▸ **Task prompt**
Reproduce each of the following items word for word, without changing anything.

▸ **Provided data**
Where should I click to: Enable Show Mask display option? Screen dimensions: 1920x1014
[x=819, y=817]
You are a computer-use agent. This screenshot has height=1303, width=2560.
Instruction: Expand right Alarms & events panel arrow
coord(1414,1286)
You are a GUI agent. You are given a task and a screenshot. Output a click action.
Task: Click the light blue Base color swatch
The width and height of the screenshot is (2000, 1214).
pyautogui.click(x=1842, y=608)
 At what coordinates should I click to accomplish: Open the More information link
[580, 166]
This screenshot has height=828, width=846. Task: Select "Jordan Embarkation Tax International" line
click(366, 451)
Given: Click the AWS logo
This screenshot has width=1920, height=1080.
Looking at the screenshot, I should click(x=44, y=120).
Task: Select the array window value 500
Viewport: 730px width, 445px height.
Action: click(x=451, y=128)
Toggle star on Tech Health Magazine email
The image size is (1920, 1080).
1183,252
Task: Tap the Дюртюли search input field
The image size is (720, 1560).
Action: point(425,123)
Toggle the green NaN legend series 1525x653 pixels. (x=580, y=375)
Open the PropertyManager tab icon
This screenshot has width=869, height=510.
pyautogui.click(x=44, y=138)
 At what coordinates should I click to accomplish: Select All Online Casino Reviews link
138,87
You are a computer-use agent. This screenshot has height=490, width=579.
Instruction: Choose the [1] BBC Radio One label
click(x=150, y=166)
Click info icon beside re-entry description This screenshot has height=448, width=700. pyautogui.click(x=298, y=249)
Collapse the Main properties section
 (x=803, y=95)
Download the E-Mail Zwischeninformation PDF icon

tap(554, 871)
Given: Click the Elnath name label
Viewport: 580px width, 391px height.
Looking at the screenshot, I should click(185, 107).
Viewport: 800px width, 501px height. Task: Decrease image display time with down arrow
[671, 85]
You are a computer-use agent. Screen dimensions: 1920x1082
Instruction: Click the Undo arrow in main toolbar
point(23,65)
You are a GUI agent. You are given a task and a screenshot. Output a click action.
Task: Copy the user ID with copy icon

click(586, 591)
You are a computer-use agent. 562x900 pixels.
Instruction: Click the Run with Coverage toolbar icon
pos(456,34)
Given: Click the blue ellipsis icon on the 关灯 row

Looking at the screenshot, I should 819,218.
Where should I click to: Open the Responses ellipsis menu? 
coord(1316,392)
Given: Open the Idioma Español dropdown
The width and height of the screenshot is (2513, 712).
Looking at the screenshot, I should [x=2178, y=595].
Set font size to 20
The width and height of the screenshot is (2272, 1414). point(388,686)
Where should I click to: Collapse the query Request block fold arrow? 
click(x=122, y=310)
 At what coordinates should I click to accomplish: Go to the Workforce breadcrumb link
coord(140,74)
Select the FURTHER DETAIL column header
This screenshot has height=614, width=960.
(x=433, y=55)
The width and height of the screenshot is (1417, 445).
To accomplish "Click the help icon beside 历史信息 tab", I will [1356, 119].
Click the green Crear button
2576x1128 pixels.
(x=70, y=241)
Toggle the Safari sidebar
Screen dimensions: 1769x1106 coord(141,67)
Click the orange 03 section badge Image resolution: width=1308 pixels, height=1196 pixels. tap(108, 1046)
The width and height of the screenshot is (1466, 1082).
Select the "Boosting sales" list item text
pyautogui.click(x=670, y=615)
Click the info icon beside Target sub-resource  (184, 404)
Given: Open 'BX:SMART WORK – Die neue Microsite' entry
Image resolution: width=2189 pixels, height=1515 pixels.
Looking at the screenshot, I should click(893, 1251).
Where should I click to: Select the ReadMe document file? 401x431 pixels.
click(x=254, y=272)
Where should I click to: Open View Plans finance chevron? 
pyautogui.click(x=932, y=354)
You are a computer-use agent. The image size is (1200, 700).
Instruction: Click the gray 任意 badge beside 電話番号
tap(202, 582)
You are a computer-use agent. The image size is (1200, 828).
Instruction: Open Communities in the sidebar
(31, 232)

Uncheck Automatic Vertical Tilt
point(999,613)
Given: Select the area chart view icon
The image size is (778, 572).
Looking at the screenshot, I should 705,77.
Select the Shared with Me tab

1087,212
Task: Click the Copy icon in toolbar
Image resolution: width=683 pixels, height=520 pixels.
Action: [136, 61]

▸ **Answer to the task**
Where should I click to: Enable Show Mask display option? Screen dimensions: 1920x1014
[x=819, y=817]
You are a computer-use agent. This screenshot has height=1303, width=2560.
Instruction: Expand right Alarms & events panel arrow
coord(1414,1286)
You are a GUI agent. You are given a task and a screenshot. Output a click action.
Task: Click the light blue Base color swatch
The width and height of the screenshot is (2000, 1214).
pyautogui.click(x=1842, y=608)
 At what coordinates should I click to accomplish: Open the More information link
[580, 166]
This screenshot has height=828, width=846. Task: Select "Jordan Embarkation Tax International" line
click(366, 451)
Given: Click the AWS logo
This screenshot has width=1920, height=1080.
Looking at the screenshot, I should click(x=44, y=120).
Task: Select the array window value 500
Viewport: 730px width, 445px height.
Action: click(x=451, y=128)
Toggle star on Tech Health Magazine email
The image size is (1920, 1080).
1183,252
Task: Tap the Дюртюли search input field
The image size is (720, 1560).
Action: point(425,123)
Toggle the green NaN legend series 1525x653 pixels. (x=580, y=375)
Open the PropertyManager tab icon
This screenshot has width=869, height=510.
pyautogui.click(x=44, y=138)
 At what coordinates should I click to accomplish: Select All Online Casino Reviews link
138,87
You are a computer-use agent. This screenshot has height=490, width=579.
Instruction: Choose the [1] BBC Radio One label
click(x=150, y=166)
Click info icon beside re-entry description This screenshot has height=448, width=700. pyautogui.click(x=298, y=249)
Collapse the Main properties section
 (x=803, y=95)
Download the E-Mail Zwischeninformation PDF icon

tap(554, 871)
Given: Click the Elnath name label
Viewport: 580px width, 391px height.
Looking at the screenshot, I should click(185, 107).
Viewport: 800px width, 501px height. Task: Decrease image display time with down arrow
[671, 85]
You are a computer-use agent. Screen dimensions: 1920x1082
Instruction: Click the Undo arrow in main toolbar
point(23,65)
You are a GUI agent. You are given a task and a screenshot. Output a click action.
Task: Copy the user ID with copy icon

click(586, 591)
You are a computer-use agent. 562x900 pixels.
Instruction: Click the Run with Coverage toolbar icon
pos(456,34)
Given: Click the blue ellipsis icon on the 关灯 row

Looking at the screenshot, I should 819,218.
Where should I click to: Open the Responses ellipsis menu? 
coord(1316,392)
Given: Open the Idioma Español dropdown
The width and height of the screenshot is (2513, 712).
Looking at the screenshot, I should [x=2178, y=595].
Set font size to 20
The width and height of the screenshot is (2272, 1414). point(388,686)
Where should I click to: Collapse the query Request block fold arrow? 
click(x=122, y=310)
 At what coordinates should I click to accomplish: Go to the Workforce breadcrumb link
coord(140,74)
Select the FURTHER DETAIL column header
This screenshot has height=614, width=960.
(x=433, y=55)
The width and height of the screenshot is (1417, 445).
To accomplish "Click the help icon beside 历史信息 tab", I will [1356, 119].
Click the green Crear button
2576x1128 pixels.
(x=70, y=241)
Toggle the Safari sidebar
Screen dimensions: 1769x1106 coord(141,67)
Click the orange 03 section badge Image resolution: width=1308 pixels, height=1196 pixels. tap(108, 1046)
The width and height of the screenshot is (1466, 1082).
Select the "Boosting sales" list item text
pyautogui.click(x=670, y=615)
Click the info icon beside Target sub-resource  (184, 404)
Given: Open 'BX:SMART WORK – Die neue Microsite' entry
Image resolution: width=2189 pixels, height=1515 pixels.
Looking at the screenshot, I should click(893, 1251).
Where should I click to: Select the ReadMe document file? 401x431 pixels.
click(x=254, y=272)
Where should I click to: Open View Plans finance chevron? 
pyautogui.click(x=932, y=354)
You are a computer-use agent. The image size is (1200, 700).
Instruction: Click the gray 任意 badge beside 電話番号
tap(202, 582)
You are a computer-use agent. The image size is (1200, 828).
Instruction: Open Communities in the sidebar
(31, 232)

Uncheck Automatic Vertical Tilt
point(999,613)
Given: Select the area chart view icon
The image size is (778, 572).
Looking at the screenshot, I should 705,77.
Select the Shared with Me tab

1087,212
Task: Click the Copy icon in toolbar
Image resolution: width=683 pixels, height=520 pixels.
Action: [136, 61]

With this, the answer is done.